看什么看,我的宝贝是你能看的吗?还想把他丢出去我看你是想疯了!师姐不想治了?陆闲风傲骄的一扭头,走在前面,赵让见他出来了,整个人就放心了。看来自己还是少说话,跟着他就行。
陆闲风走上前,吧啦开江染的领子。赵让一看就急,抓着他的手不放:“你这人怎么男女通吃?”
陆闲风白了一眼赵让,心里想着这昆仑人一天到晚都想些什么东西,还是我断月小宝贝不够甜美?有必要吃着碗里的看着锅里的吗?陆闲风甩开赵让的手:“别摸我,我床上还有人等着我,咱们授受不亲!”
嗯?怎么回事?发生了什么?我怎么看不懂?黎苑在一旁收到了惊吓,这信息量有点大,自己理解不了。谁能告诉我,这是什么意思吗?我还是个纯洁的小孩子,我没有偷看师姐的画本,我真的什么都不知道。
“胡说,你明显是要解师姐的衣服!”赵让又开始语无伦次的对话,脑子再次短路,谁也不知道赵让的智商受了什么的威胁,变得这么低。

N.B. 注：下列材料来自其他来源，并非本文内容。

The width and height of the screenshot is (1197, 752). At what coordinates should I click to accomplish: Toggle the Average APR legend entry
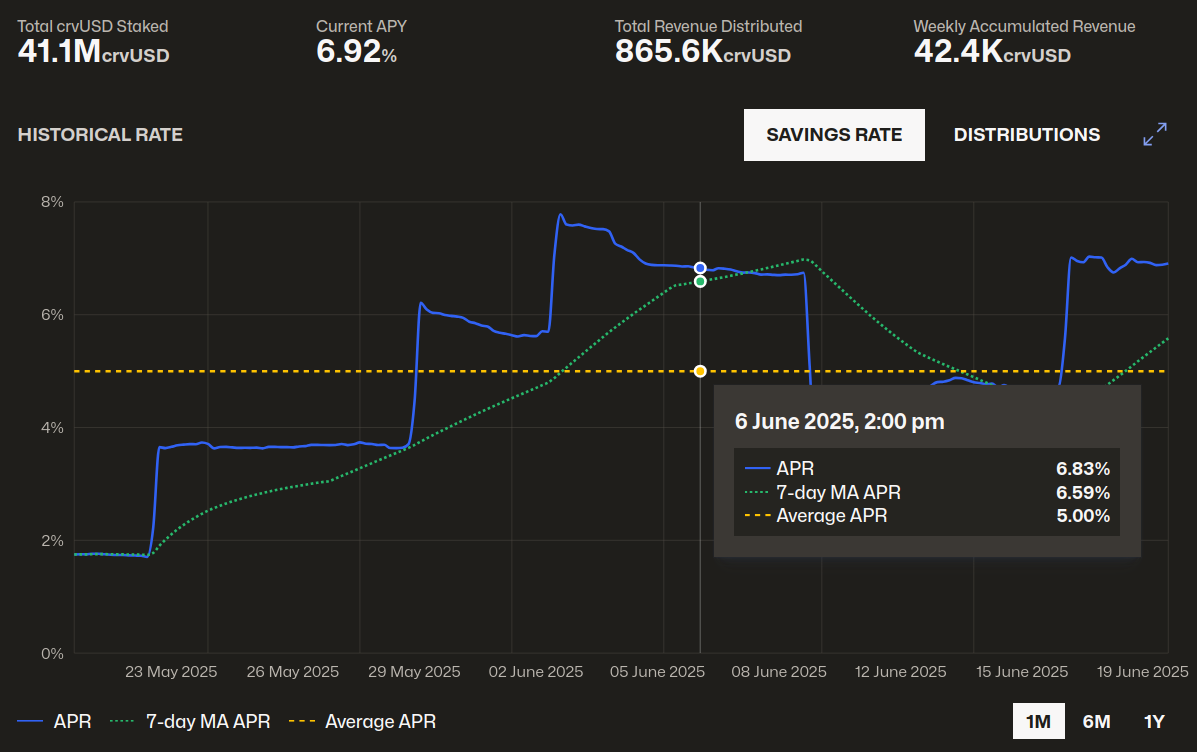[362, 721]
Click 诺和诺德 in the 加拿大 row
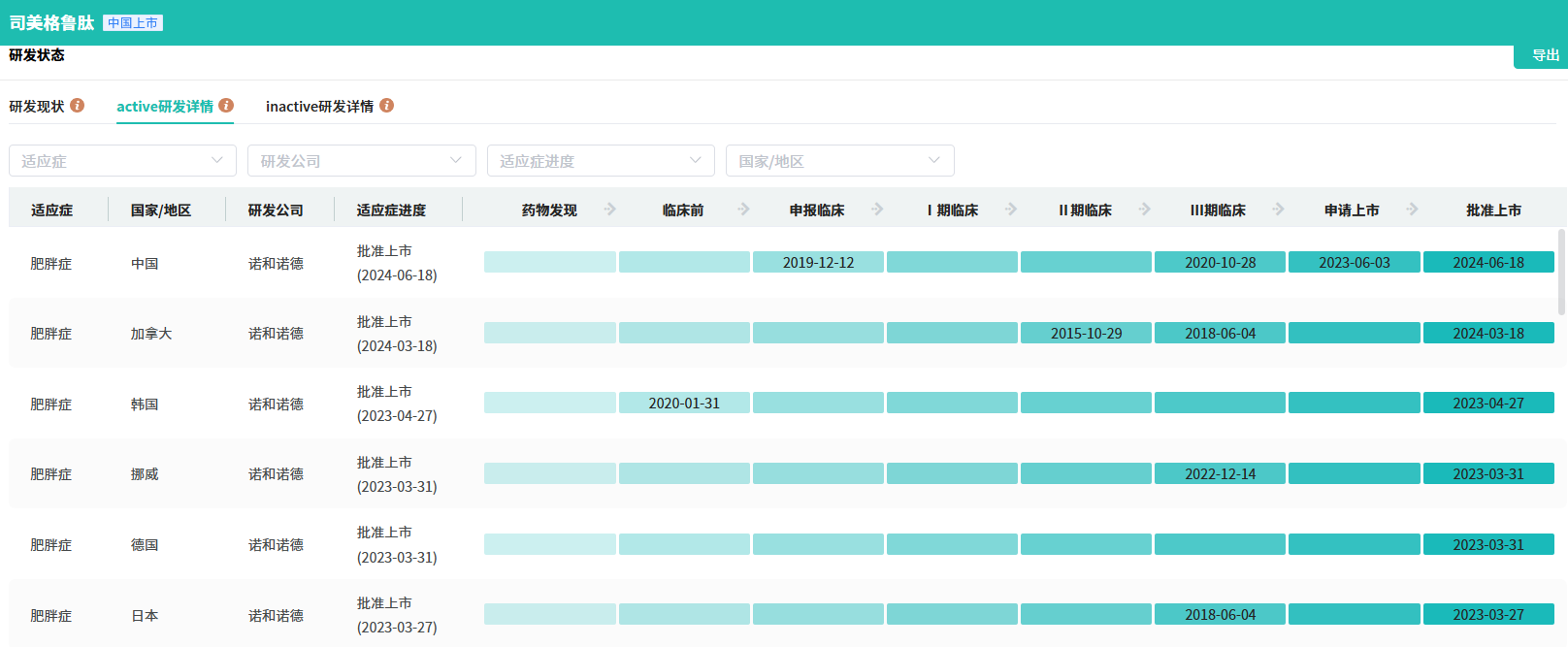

陆闲风摸了好久才发现那发丝的一端,昨天给江璃检查身体时就发现了发丝,记得以前有听过长辈讲过发鬼,是水鬼的一种。主要是靠头发寄生在人的身上,然后发丝会钻过人的皮肤表层,在肉里生长,从而最后像一个木偶一般为自己所用。所以自己先用朱砂制止了发丝的生长,让江璃停留在幻觉里,只有幻觉结束了,一切将天下大白。
后来白宿有说过,那衙门的尸体上也检测出一个很长的发丝,究竟这个发鬼生前受到什么委屈,才会变成如此厉鬼。